Boosting CAF UN Peace Operations: Proceed with caution



BY DAVID MCDONOUGH, CDA Institute,


David McDonough, CDA Institute Research Manager and Senior Editor, recently published an article in The Embassycommenting on the government’s promise to renew Canada’s role in UN peace operations. 

The new Trudeau government has shown an interest in renewing Canada’s commitment to United Nations peace operations. The ministerial mandate letter given to Defence Minister Harjit Sajjan and Foreign Minister Stéphane Dion spelled out this promise quite clearly, even if neither went into much detail on how this commitment will be realized.

A key problem is the commitment’s lack of context. By itself, it is hard to argue that renewing Canada’s role in UN peace operations is a bad thing. But such policy options cannot be judged in a vacuum. They must be placed within a context that recognizes the national interest, competing policy priorities and limited resources available to achieve such priorities, as well as the inevitable trade-​offs that come with such a means-​ends chain. Such a commitment should more properly be assessed as part of the government’s recently announced defence policy review.

The three pillars of priorities

It’s useful to return to the key priorities outlined in the last defence white paper: defence of Canada, continental defence, and international security. In some respects, these three reflect a rising degree of discretion for Canadian decision-​makers: no discretion when it comes to Canada, very little for North America, and greater discretion in how we approach expeditionary operations abroad.

Clearly, UN commitments relate to international peace and security. Canadian decision-​makers need to ensure that their non-​discretionary priorities are achieved first—such as monitoring our coastal waters, aerospace surveillance and defence of North America, search and rescue, and protection of our Arctic sovereignty and resources—before opting for more discretionary missions abroad like UN peace operations.

Yet not all missions in the third pillar are created equal or are equally discretionary. Canada also has the option of working primarily with key allies in pursuit of international security, including the United States, key European countries in NATO, as well as Australia, New Zealand, and Japan, among others. In so doing, Canada can better align its military role abroad with its interest in maintaining and strengthening relations with such countries.

The same cannot readily be said about UN operations, which might help burnish Canada’s reputation with the world body but where the national interest is hard to identify—a fact that will undoubtedly cause problems if and when a UN mission results in casualties.
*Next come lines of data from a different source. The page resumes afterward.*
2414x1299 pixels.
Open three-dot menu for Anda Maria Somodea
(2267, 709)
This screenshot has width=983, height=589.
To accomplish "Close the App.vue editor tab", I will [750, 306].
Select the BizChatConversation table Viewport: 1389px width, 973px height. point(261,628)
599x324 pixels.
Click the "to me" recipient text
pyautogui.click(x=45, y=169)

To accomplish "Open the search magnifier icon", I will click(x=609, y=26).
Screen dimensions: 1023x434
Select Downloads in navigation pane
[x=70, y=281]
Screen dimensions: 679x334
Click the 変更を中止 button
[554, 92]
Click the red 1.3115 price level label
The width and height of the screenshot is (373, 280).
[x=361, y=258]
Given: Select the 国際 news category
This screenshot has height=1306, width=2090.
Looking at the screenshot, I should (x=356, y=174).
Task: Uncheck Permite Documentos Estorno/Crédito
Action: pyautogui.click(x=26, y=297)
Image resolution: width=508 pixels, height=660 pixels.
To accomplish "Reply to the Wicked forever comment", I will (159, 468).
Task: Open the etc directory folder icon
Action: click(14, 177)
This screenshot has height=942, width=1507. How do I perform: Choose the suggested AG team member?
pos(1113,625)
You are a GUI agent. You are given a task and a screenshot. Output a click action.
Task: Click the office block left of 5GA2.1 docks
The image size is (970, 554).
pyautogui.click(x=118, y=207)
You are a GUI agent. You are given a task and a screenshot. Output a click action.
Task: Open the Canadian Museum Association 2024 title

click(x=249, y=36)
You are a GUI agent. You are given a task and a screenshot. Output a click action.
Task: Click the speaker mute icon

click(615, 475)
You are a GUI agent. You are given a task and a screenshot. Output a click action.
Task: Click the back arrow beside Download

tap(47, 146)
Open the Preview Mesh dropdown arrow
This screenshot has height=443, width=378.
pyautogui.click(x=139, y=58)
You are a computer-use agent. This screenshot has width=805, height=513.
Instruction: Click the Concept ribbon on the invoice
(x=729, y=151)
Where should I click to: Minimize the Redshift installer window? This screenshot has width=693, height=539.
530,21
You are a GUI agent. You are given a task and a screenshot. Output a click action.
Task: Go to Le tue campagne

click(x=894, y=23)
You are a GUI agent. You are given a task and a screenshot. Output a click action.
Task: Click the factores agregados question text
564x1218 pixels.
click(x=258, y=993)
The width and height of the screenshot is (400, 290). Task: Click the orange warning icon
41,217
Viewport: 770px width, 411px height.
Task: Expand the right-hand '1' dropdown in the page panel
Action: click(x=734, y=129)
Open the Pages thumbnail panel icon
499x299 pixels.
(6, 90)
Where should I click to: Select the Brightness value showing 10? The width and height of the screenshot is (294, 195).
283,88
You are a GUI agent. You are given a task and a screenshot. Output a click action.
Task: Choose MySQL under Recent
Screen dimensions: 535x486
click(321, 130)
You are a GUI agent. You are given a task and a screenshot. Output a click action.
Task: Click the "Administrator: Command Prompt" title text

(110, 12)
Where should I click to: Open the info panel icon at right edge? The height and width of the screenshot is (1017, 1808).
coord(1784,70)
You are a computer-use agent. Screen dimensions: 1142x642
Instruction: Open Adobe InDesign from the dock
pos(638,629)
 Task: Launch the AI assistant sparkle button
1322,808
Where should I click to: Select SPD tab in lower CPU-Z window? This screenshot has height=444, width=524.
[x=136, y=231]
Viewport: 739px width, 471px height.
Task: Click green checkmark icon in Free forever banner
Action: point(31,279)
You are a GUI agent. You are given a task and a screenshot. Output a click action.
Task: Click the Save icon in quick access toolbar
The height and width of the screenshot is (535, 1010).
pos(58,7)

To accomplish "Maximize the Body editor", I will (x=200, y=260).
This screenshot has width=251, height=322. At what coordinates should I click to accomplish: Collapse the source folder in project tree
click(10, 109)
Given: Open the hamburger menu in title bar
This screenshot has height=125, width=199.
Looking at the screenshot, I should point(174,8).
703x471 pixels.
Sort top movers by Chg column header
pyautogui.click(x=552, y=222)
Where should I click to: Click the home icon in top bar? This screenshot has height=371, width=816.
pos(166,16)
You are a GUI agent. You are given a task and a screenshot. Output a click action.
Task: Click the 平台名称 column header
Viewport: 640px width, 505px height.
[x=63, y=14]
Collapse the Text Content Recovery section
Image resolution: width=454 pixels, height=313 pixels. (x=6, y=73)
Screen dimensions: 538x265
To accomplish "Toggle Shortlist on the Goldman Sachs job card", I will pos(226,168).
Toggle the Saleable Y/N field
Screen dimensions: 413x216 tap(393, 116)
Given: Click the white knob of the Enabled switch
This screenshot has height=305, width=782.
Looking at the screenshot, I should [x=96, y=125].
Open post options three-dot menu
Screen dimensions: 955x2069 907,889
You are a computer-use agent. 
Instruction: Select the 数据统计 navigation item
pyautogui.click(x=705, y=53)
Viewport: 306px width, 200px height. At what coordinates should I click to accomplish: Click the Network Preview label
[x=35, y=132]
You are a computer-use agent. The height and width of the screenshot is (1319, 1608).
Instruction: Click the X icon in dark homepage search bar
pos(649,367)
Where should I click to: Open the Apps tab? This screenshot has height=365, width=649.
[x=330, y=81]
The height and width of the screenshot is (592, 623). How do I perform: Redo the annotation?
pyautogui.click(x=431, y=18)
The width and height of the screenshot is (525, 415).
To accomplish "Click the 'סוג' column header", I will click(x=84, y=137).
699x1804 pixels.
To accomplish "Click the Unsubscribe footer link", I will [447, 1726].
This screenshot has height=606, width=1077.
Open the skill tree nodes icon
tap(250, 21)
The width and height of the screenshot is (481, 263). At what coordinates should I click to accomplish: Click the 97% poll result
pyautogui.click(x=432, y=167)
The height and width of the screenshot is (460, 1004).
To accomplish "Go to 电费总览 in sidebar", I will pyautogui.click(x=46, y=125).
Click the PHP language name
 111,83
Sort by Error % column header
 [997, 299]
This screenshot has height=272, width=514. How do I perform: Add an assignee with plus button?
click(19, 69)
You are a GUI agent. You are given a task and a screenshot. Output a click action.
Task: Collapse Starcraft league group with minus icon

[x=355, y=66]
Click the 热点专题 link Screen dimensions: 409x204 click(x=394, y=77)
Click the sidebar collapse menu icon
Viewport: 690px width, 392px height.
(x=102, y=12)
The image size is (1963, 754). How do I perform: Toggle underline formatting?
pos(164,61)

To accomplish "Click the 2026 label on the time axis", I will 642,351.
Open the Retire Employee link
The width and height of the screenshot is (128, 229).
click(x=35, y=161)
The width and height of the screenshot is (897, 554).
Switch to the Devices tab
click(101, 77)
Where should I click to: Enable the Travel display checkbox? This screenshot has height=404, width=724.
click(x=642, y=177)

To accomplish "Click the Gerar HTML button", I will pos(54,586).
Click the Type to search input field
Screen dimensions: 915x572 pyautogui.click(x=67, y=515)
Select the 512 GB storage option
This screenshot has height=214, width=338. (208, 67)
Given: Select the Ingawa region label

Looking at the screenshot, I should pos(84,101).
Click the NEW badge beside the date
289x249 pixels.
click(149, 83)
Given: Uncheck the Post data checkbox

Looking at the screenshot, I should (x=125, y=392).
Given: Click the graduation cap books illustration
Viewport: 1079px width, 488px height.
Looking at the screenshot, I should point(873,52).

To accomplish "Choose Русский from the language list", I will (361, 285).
A different, more dangerous, era

Such a possibility should not be discounted. Today’s UN missions are distinct from the past. Current missions retain the size and complexity of post-​Cold War operations, but now Blue Helmets can quickly become a participant in the conflict, such as when an “intervention brigade” was mandated to neutralize armed groups in the Democratic Republic of Congo.

We need to understand and appreciate that the game has changed. Future so-​called peace operations, including those established by the UN, will likely require robust military capabilities and entail possibly more dangerous operations, especially if more UN peacekeepers begin to fully apply their more proactive mandates.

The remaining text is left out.